René Rémond a voulu établir, dans une collection dont c’était l’objet – La mémoire du siècle – l’histoire précise du retour aux affaires, jugé improbable, du général De Gaulle. Aussi son 13 Mai est-il taillé un peu large, il l’achève par l’évocation de janvier 1959, la crise proprement dite n’en constituant qu’une première partie (de la page 43 à la page 107). Il pose avec la rigueur qui est sa marque le problème historique de la qualification des faits, et tout en faisant une assez large part à la contingence, aux évènements qui créent de l’irréversible, il établit très clairement ce qu’il appelle « l’héritage de la IVe République », à la fois dans les structures et dans les faits historiques auxquels elle a du faire face, jusqu’à la vingt-deuxième crise ouverte par le bombardement de Sakhiet. Il s’attache alors à analyser la part de chacun des acteurs, en essayant d’échapper à la classification usuelle en complots, réseaux ou mouvances (ce qui revient au même), privilégiant de fait le « haut » personnel politique. Dans un deuxième temps, très attentif à la chronologie, il développe un récit de la crise proprement dite, du 13 mai au 3 juin, convaincant, mais circonscrit aux chaînes de faits, les initiatives et leurs conséquences, et très attaché à éclairer aussi l’ensemble des faits historiques de référence, véritables citations, auxquels renvoie sans cesse le déroulement des évènements. (…)
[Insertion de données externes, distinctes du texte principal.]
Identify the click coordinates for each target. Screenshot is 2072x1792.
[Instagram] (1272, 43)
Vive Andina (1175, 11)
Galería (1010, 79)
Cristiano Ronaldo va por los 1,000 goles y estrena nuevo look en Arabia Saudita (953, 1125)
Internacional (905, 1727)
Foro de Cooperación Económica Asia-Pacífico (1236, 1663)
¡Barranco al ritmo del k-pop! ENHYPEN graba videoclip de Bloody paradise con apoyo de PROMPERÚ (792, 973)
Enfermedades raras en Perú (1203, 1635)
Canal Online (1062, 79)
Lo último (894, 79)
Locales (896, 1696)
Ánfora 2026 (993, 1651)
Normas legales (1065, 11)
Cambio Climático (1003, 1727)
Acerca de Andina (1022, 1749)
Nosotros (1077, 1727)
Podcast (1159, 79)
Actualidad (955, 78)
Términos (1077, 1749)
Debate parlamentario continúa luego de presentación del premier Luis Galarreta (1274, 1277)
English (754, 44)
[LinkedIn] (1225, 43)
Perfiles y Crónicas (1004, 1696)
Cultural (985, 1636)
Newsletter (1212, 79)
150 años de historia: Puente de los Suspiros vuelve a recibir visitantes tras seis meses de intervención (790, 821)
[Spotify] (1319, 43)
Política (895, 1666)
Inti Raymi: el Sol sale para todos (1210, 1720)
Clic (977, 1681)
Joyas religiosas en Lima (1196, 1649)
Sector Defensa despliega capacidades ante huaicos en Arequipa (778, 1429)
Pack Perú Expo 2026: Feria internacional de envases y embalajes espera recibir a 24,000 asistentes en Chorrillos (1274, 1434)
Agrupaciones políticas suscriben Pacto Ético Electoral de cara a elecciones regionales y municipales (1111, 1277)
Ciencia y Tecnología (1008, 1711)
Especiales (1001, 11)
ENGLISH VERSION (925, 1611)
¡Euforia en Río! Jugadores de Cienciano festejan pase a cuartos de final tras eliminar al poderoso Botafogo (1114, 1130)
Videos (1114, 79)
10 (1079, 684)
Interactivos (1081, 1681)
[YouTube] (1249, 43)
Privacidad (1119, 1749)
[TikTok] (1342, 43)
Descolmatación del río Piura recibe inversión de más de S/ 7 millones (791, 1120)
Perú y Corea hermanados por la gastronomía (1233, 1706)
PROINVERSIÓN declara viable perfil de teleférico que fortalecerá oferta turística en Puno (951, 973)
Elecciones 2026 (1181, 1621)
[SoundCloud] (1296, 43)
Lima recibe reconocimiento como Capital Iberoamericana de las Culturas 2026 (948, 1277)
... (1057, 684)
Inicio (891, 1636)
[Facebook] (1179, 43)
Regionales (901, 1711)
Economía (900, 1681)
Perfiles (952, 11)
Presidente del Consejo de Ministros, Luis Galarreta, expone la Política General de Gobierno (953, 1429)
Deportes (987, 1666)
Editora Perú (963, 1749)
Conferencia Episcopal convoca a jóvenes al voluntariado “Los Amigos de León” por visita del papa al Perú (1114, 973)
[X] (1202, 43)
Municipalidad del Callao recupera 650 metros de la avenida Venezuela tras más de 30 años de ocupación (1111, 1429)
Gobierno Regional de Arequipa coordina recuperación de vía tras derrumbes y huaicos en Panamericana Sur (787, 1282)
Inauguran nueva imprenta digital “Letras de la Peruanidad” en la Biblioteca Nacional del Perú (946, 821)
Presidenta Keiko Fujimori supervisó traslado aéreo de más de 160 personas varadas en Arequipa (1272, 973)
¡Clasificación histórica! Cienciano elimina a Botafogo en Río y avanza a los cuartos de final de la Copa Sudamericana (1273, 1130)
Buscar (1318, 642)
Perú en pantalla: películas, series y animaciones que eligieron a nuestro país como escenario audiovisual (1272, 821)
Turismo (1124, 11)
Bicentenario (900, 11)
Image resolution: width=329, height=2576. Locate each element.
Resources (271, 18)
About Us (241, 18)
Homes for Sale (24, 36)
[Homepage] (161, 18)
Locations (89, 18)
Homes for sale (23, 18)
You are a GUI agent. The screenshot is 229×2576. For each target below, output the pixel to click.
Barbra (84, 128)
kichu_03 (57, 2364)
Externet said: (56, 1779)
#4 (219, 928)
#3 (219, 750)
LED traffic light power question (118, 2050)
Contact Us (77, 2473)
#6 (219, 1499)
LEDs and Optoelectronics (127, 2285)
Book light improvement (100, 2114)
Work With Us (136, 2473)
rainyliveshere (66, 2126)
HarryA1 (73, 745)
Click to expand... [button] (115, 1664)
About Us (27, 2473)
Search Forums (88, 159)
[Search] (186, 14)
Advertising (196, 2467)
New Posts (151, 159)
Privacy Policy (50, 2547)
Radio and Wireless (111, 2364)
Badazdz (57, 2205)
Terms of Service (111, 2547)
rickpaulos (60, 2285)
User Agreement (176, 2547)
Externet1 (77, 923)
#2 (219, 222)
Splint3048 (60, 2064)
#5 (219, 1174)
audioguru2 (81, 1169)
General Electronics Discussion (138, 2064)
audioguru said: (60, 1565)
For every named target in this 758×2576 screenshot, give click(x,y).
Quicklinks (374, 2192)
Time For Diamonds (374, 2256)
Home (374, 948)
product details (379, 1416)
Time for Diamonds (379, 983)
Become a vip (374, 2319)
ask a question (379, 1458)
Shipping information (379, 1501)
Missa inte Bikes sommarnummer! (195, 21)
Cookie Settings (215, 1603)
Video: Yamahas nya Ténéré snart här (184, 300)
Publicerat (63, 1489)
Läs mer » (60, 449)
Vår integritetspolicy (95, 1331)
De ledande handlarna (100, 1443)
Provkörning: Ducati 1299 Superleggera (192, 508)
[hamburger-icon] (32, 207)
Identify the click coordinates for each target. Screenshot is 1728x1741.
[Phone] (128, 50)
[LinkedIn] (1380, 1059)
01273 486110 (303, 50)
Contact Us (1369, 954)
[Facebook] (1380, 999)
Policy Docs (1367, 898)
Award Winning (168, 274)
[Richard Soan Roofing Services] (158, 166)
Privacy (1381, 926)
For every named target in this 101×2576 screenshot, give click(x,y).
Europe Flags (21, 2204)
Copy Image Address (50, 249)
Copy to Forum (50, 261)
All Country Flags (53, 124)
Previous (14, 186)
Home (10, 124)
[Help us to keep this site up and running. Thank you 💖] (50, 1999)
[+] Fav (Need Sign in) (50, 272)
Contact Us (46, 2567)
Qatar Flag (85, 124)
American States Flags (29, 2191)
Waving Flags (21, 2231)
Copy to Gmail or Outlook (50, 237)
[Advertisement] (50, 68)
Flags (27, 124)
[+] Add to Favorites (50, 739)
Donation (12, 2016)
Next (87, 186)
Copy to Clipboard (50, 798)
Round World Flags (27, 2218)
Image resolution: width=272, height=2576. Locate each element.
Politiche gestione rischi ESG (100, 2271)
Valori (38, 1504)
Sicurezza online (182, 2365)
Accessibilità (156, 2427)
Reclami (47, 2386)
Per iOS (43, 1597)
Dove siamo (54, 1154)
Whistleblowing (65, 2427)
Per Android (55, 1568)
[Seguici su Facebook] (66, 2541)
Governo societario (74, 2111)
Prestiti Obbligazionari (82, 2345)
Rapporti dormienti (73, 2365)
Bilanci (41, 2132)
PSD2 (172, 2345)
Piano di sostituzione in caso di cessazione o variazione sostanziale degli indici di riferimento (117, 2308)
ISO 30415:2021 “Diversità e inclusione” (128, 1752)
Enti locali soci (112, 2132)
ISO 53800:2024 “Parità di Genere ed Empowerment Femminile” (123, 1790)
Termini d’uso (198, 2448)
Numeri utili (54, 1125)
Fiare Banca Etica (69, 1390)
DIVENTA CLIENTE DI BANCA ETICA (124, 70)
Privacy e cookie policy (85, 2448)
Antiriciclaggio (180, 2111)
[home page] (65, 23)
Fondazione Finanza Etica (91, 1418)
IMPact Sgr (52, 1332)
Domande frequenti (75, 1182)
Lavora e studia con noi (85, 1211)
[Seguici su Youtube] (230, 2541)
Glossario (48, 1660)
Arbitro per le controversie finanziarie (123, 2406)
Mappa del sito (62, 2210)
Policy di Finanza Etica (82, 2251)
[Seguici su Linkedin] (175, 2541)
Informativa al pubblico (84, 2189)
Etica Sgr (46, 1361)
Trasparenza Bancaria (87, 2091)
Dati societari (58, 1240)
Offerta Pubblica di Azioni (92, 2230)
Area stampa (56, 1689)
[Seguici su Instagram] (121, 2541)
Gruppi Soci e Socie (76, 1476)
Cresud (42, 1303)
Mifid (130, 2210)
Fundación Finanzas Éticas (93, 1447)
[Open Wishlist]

Le projet d’Odile Rudelle est bien différent. Il répond à une commande de l’Institut Charles De Gaulle et repose sur l’exploitation de deux sources inédites, ainsi qu’elle l’explique dans son avant-propos : les papiers de jeunesse du Général pour mieux éclairer sa conception de la République et de l’État, et les témoignages sollicités de nombreux acteurs du 13 Mai, et notamment de plusieurs acteurs gaullistes32, jusque-là beaucoup moins diserts que les autres. Il faut y ajouter l’agenda du colonel de Bonneval. Leurs propos, confrontés à l’ensemble des mémoires alors parus permettent d’y voir plus clair sur beaucoup de points décisifs et, en quelque sorte, de donner de la chair au schéma général proposé par René Rémond. En outre par rapport à René Rémond, évasif ou plutôt circonspect sur des points qu’il ne pouvait trancher, Madame Rudelle apporte de vrais éclaircissements. À plus grande échelle, elle contredit assez largement l’idée de l’improbabilité du retour du général De Gaulle, dont le désert, ce que souligne aussi Gaëtano Quagliariello, est densément peuplé. Ses rendez-vous montrent bien un retour d’opinion des élites politiques et administratives en sa faveur33, y compris parmi les orphelins de Mendès France. Lui-même attend, selon ses propres termes « la secousse » qui permettra « une initiative sur la table rase ». Il a cette expression formidable dans une confidence à Astoux en 1951 : « pour faire un 18 Juin, il faut l’ambiance ! » Si René Rémond conforte la thèse de la grande habileté politique du Général, « un artiste » selon Stanley Hoffmann, Odile Rudelle va beaucoup plus loin dans la thèse de la manipulation gaulliste, du début à la fin, et notamment au début, ce qui est plus nouveau, à plusieurs échelles, une thèse bien appuyée sur l’exploitation de ses sources, abondamment citées. René Rémond rejette les rumeurs pour s’en tenir à ce qui est établi et public. Odile Rudelle qui peut en savoir plus et ne se cache pas d’être une fervente gaulliste, dédouane par avance le Général en posant en préalable, dans la première partie de son livre, qu’il est un libéral démocrate, le soupçon de bonapartisme est donc infondé, puis qu’en tout état de cause le référendum de septembre légitime l’ensemble du processus. (…)

Ces deux livres ensemble donnent une lecture de la crise dont on peut écrire qu’aujourd’hui encore, elle fait vulgate, inspire les manuels universitaires comme les livres spécialisés. (…)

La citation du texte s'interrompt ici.